The world goes Alice mad again, but this time old-school images are fed through the medium of VR

Who hasn’t been enamoured with Lewis Carroll’s Alice In Wonderland since childhood? I myself have around 25 books in various versions of Carroll’s classic tales – wonderfully warped stories interweaved on my bookshelf. Heck, I even have a strip of green turf on a windowsill in my bathroom stamped with the letters W-E-L-C-O-M-E and dotted with miniatures of Alice, the White Rabbit, Mad Hatter and Chesire Cat. A little cray to brighten up the loo never hurt anyone.
Theatre over the past couple of years has been all about Alice revivals, no doubt due to the story’s century-and-a-half anniversary. Melbourne’s Athenaeum hosted a production of Alice in Wonderland that featured marionettes, while the Australian Shakespeare Company put on a performance packed with acrobatics and camp acting.
Even the West Australian Ballet hosted a vivid and vivacious production simply dubbed ALICE with music courtesy of the WA Philharmonic Orchestra and gigantic surrealist sets that left audiences jaw-dropped.
No stories have bounced across more stages and peppered more artistic platforms than Lewis Carroll’s twisted tales about that little girl with the biggest curiosity.
Next year, an extensive exhibition is being mounted at the Victoria and Albert Museum in London, complete with an extensive virtual reality experience that’ll take fans to the next level.

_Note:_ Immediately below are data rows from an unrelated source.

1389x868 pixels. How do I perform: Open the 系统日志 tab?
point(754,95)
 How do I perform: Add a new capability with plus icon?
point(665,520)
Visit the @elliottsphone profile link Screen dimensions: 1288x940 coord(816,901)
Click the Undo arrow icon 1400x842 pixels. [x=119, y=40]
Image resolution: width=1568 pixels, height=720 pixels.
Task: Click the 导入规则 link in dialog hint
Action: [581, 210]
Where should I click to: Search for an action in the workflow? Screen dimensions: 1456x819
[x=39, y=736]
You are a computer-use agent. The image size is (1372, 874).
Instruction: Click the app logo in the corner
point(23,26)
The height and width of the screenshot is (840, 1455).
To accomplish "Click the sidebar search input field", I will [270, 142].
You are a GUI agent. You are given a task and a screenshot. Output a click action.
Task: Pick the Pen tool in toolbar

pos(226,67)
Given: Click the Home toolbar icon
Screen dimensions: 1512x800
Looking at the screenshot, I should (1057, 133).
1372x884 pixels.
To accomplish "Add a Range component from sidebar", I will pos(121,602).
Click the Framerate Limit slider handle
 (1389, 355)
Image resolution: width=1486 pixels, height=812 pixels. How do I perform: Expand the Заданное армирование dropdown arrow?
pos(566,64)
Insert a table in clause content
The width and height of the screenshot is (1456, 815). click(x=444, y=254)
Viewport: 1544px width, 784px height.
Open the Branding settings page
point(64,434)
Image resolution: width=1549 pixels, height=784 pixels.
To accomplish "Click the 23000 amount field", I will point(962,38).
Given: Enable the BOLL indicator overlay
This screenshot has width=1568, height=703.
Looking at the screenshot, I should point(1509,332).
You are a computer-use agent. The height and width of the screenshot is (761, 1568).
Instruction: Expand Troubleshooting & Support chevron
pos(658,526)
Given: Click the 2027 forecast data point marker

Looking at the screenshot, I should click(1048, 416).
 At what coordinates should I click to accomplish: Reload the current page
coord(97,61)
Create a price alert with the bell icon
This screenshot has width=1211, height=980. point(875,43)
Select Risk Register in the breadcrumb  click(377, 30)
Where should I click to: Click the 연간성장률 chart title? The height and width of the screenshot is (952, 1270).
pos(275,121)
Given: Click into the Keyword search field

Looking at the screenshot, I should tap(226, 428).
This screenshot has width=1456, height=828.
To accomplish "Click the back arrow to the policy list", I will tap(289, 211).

The new exhibition, titled Alice: Curiouser and Curioser, will chart 150+ years of Alice in Wonderland’s cultural impact, from fellow fairytales to contemporary music videos, fabulous fashion stories to Alice on celluloid.
In the meantime, fans can enjoy the virtual experience from the comfort of their loungeroom or desktop. Dubbed ‘Curious Alice’, the free, 45-minute VR session is scheduled for 2pm London time on October 22nd (that’s 9pm Perth time; 7pm Sydney on October 21st).
Participants can join via the VR platform Engage (sign-in is required ahead of time) or by logging on with a Windows PC or Android device. A live version of the event will also be available via the museum’s YouTube page in due course. For now, enjoy a sneak peek here:
During the preview, users will wander through a virtual environment inspired by the museum’s ornate 19th-century building, and will be chaperoned by a white rabbit similar to the one Alice encounters in her own trippy journey.

If that’s not enough excitement for Alice fans, there is a coinciding book published by V&A Publications that explores the global impact of Alice in Wonderland across art, design and performance, from the nineteenth century to today. Actually the book delves even deeper and looks at Alice’s influence in fashion, advertising, music video and video gaming (we still love Gwen Stefani’s take on the tale).
Beautifully bound in hard board and stamped with holographic lettering on the front and back, this coffee table tome shows Alice re-imagined and reinterpreted from one generation to the next.
From original illustrations by John Tenniel to post-mod artwork by Peter Blake and surreal takes by Salvador Dali, and from the 1951 Disney film to Tim Burton’s more recent interpretations, this playful publication provides hours of enjoyable reading, appealing to all ages.
Fun fact: Alice in Wonderland is a cultural phenomenon has never been out of print since its initial publication in 1865, it and has been translatd into 170 languages.

One element of intrigue is that most of the depictions of Alice are of an icon with brunette hair – very different to the blonde Alice I grew up reading about, but then truer to Carroll’s original muse, a dark-haired girl named Alice Liddell. Interestingly, there are big chunks of info about the real-life Alice – including anecdotes on her childhood, education, and even marriage, all matched with rare and unseen-before portraits.
Alice: Curiouser And Curiouser is a wonderful book with marvellous imagery and fascinating (many new) tidbits of information, brilliantly compiled by Kate Bailey, who is senior curator at the V&A Museum.
As Alice herself once said: “”What is the use of a book without pictures or conversation?” This book provides plenty of the former while encouraging, I’m sure, much of the latter.
Antonino Tati

‘Alice: Curiouser And Curiouser’ by Kate Bailey is published through V&A Publications / Bloomsbury, RRP $79.99.